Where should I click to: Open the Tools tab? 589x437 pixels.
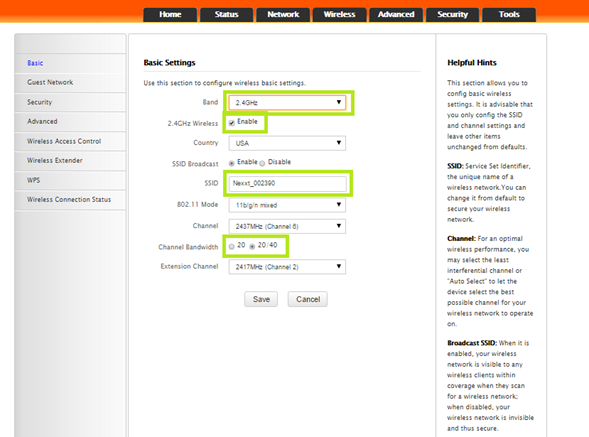point(509,15)
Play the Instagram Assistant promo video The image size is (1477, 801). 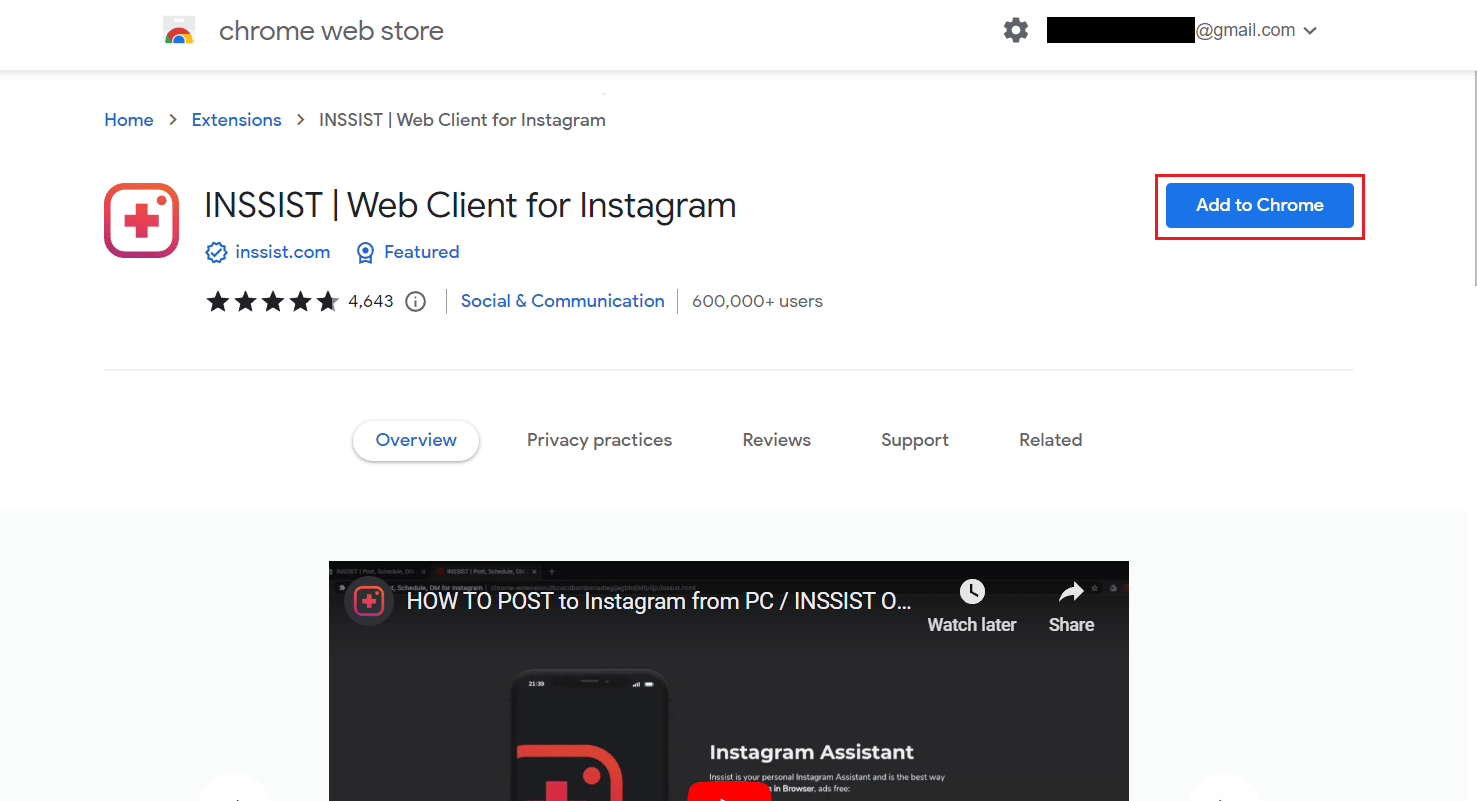click(x=730, y=792)
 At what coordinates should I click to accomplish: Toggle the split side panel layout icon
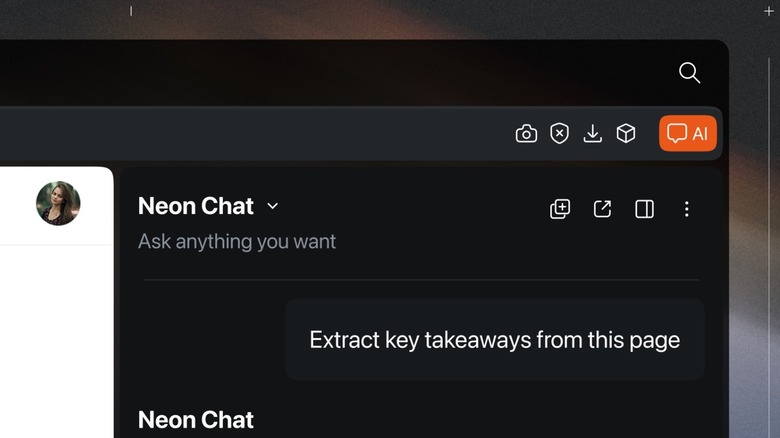645,209
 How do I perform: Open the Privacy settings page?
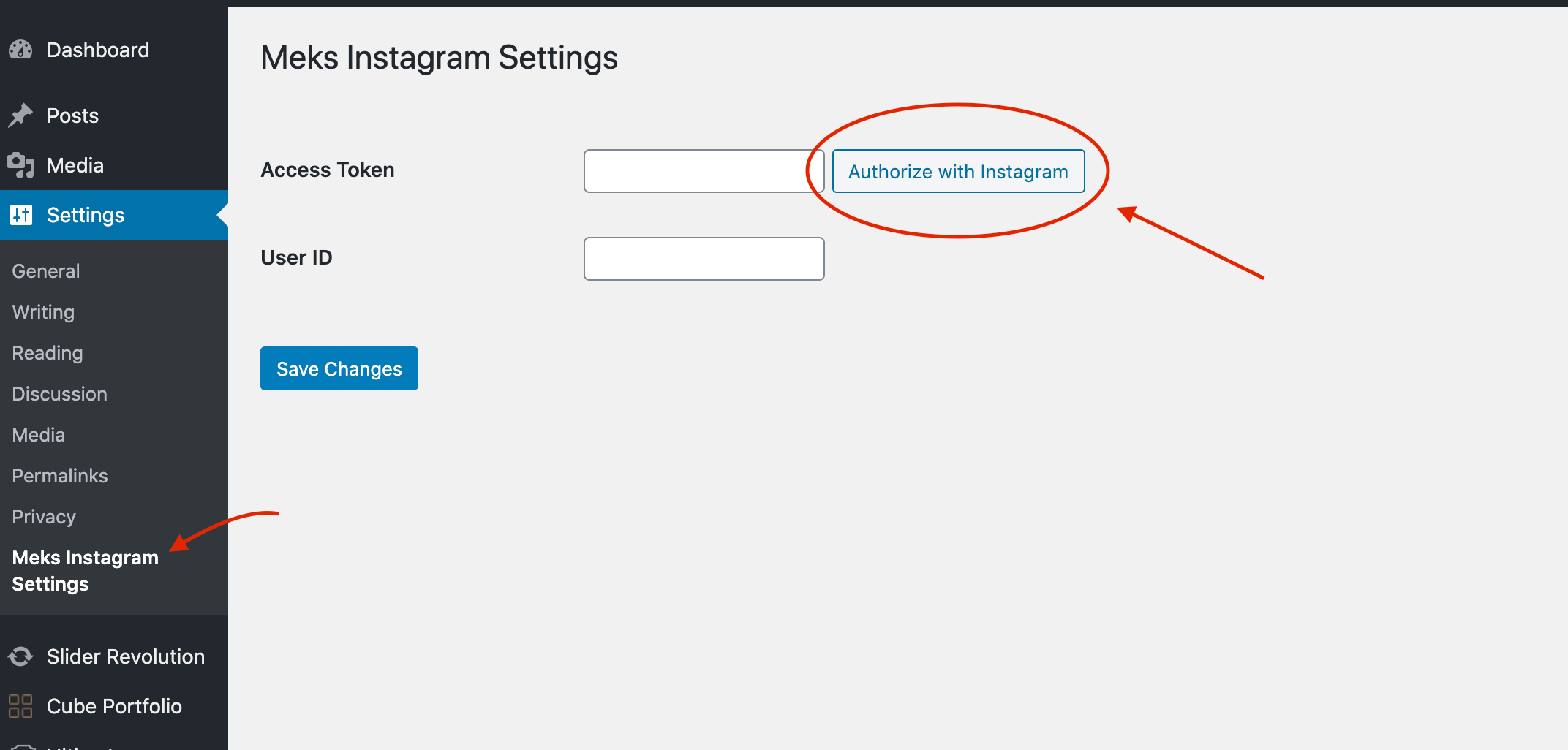pyautogui.click(x=44, y=517)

● **Work to be completed**: From the line containing "At what coordinates" through the last line of the material above, write out each line exactly, leaving aside all pictures.

● **Reply**:
 At what coordinates should I click to accomplish: Toggle the split side panel layout icon
645,209
 How do I perform: Open the Privacy settings page?
pyautogui.click(x=44, y=517)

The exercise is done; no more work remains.